The company freely decides one of the two items, but their choice will dictate the outcome of the other. Because it can only freely choose one of the two, it has one degree of freedom in this situation. If the company decides the amount of raw materials, it cannot decide the total amount spent. By setting the total amount to spend, the company may be limited in the amount of raw materials it can acquire.
There are two different kinds of chi-square tests: the test of independence, which asks a question of relationship, such as, "Is there a relationship between gender and SAT scores?"; and the goodness-of-fit test, which asks something like "If a coin is tossed 100 times, will it come up heads 50 times and tails 50 times?"
For these tests, degrees of freedom are utilized to determine if a null hypothesis can be rejected based on the total number of variables and samples within the experiment. For example, when considering students and course choice, a sample size of 30 or 40 students is likely not large enough to generate significant data. Getting the same or similar results from a study using a sample size of 400 or 500 students is more valid.
To perform a t-test, you must calculate the value of t for the sample and compare it to a critical value. The critical value will vary, and you can determine the correct critical value by using a data set's t distribution with the degrees of freedom.

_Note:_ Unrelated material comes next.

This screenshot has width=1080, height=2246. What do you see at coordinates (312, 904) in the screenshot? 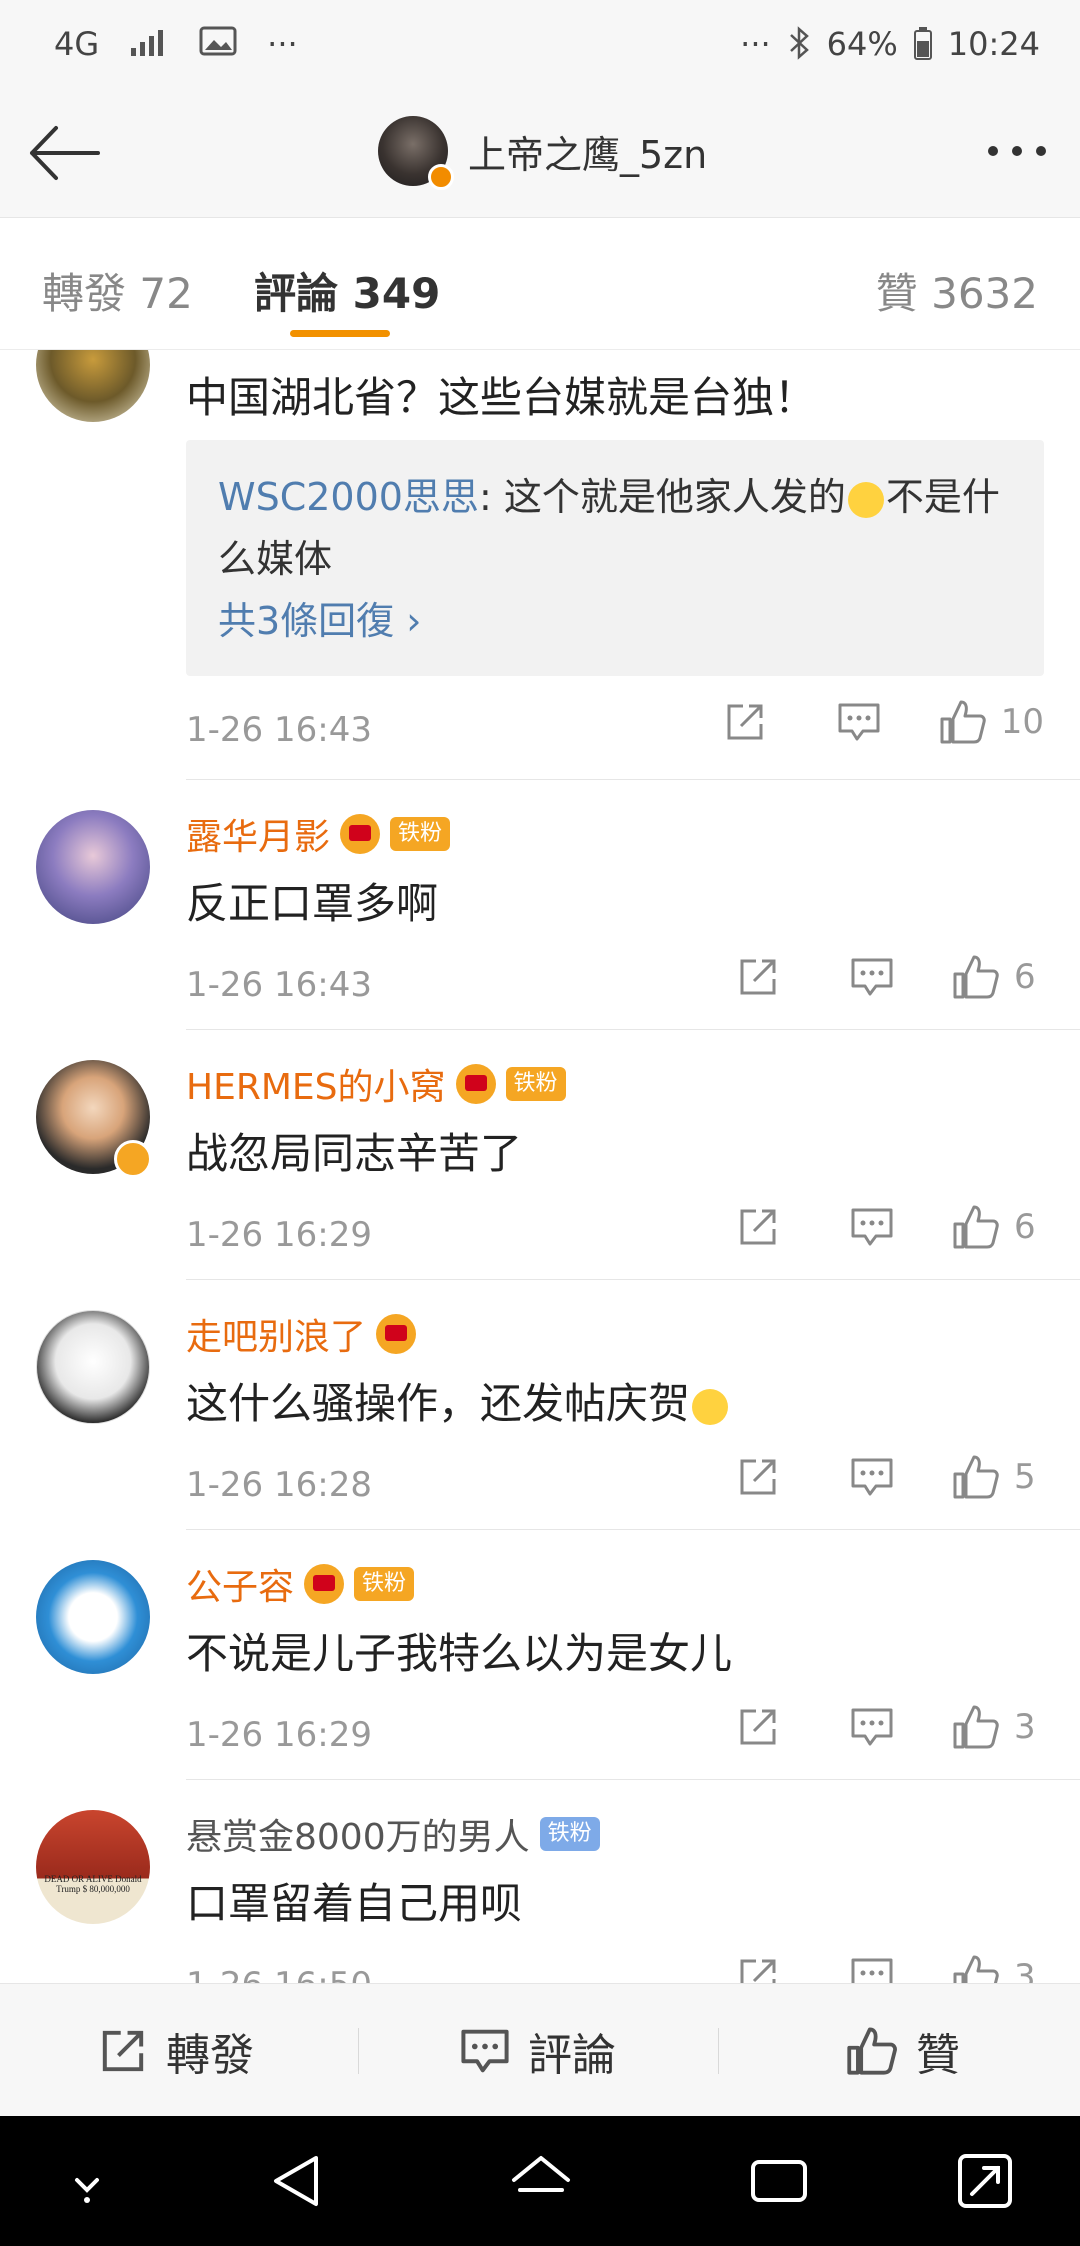
I see `comment-text: 反正口罩多啊` at bounding box center [312, 904].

Sets with lower degrees of freedom have a higher probability of extreme values, and higher degrees of freedom, such as a sample size of at least 30, will be much closer to a normal distribution curve. Smaller sample sizes will correspond with smaller degrees of freedom and result in fatter t-distribution tails.
In the examples above, many of the situations may be used as a 1-sample t-test. For instance, 'Example 1,' where five values are selected but must add up to a specific average, can be defined as a 1-sample t-test. This is because there is only one constraint being placed on the variable.

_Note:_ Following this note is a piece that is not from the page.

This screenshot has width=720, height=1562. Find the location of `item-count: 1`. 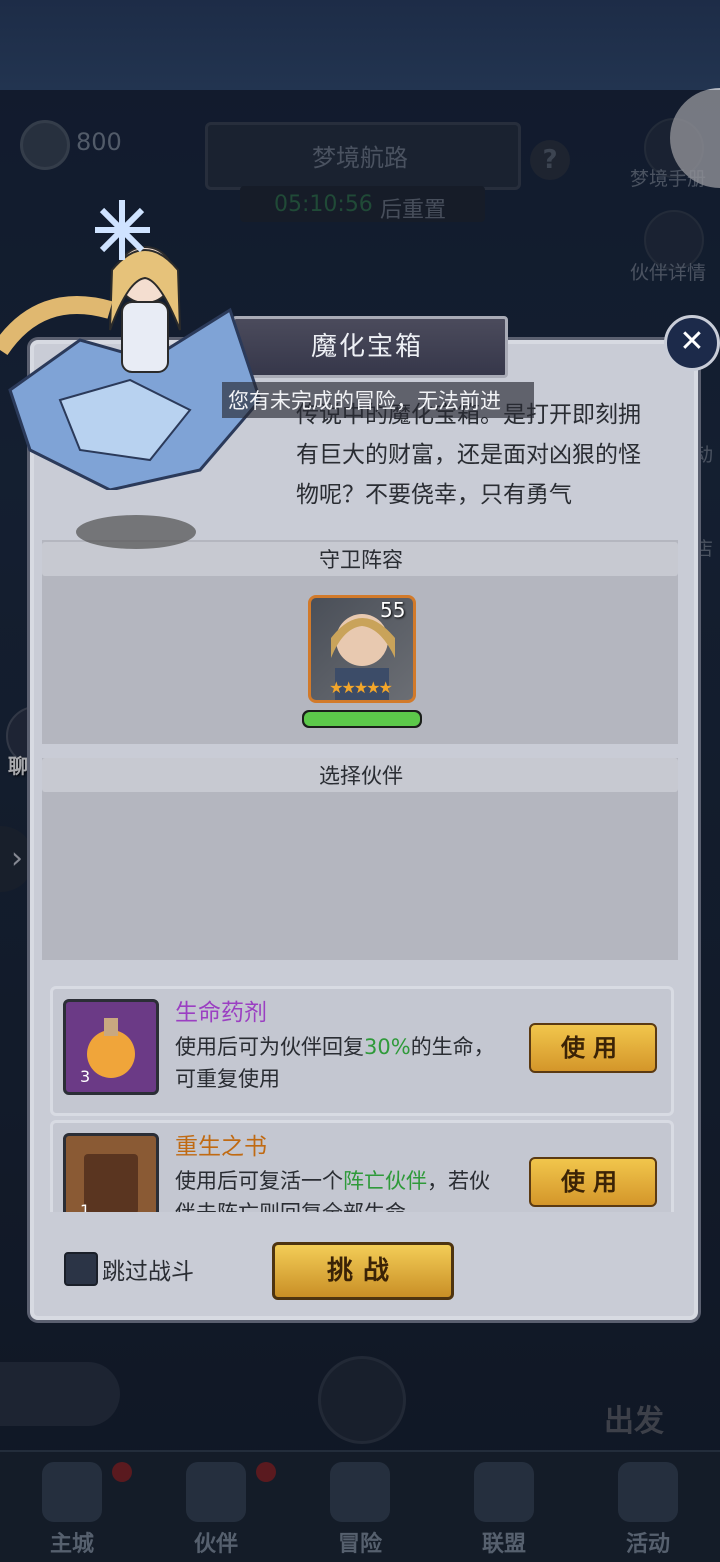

The earliest and most basic concept of degrees of freedom was noted in the early 1800s, intertwined in the works of mathematician and astronomer Carl Friedrich Gauss. The modern usage and understanding of the term were expounded upon first by William Sealy Gosset, an English statistician, in his article "The Probable Error of a Mean," published in Biometrika in 1908 under a pen name to preserve his anonymity.
In his writings, Gosset did not specifically use the term "degrees of freedom." He did explain the concept throughout developing what would eventually be known as "Student’s T-distribution." The term was not popular until 1922. English biologist and statistician Ronald Fisher began using the term "degrees of freedom" when he published reports and data on his work developing chi-squares.

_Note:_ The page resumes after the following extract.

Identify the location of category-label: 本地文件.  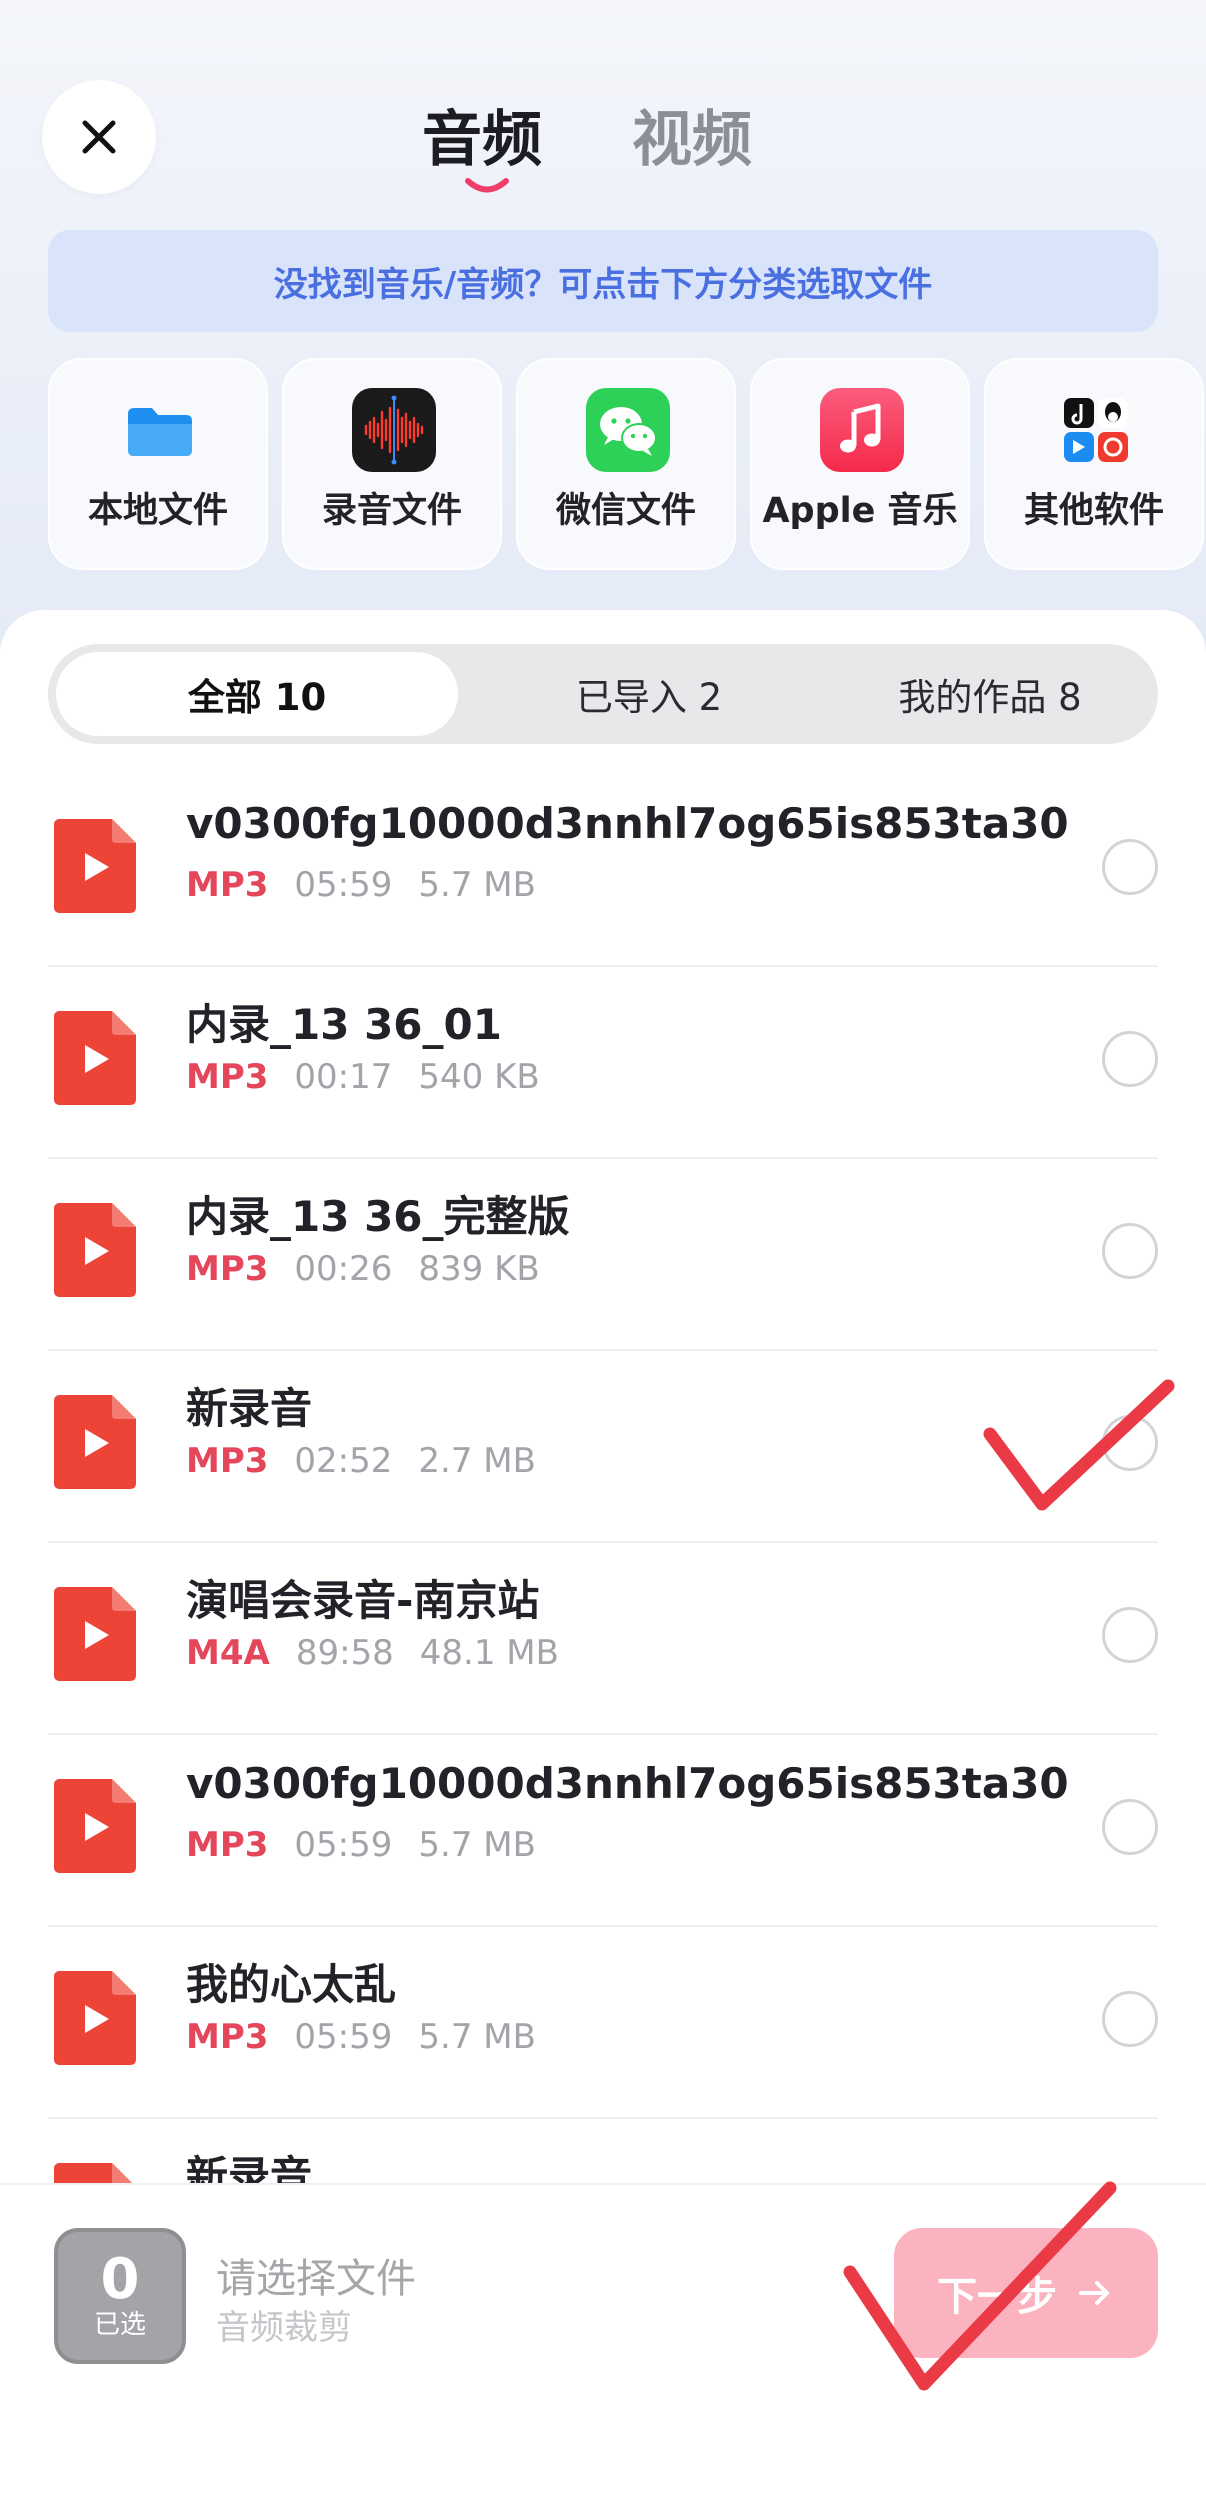
(158, 511).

When determining the mean of a set of data, degrees of freedom are calculated as the number of items within a set minus one. This is because all items within that set can be randomly selected until one remains; that one item must conform to a given average.
Degrees of freedom tell you how many units within a set can be selected without constraints to still abide by a given rule overseeing the set. For example, consider a set of five items that add to an average value of 20. Degrees of freedom tell you how many of the items (4) can be randomly selected before constraints must be put in place. In this example, once the first four items are picked, you no longer have the liberty to randomly select a data point because you must "force balance" to the given average.
Degrees of freedom are always the number of units within a given set minus 1. It is always minus one because, if parameters are placed on the data set, the last data item must be specific so all other points conform to that outcome.
Some statistical analysis processes may call for an indication of the number of independent values that can vary within an analysis to meet constraint requirements. This indication is the degrees of freedom, the number of units in a sample size that can be chosen randomly before a specific value must be picked.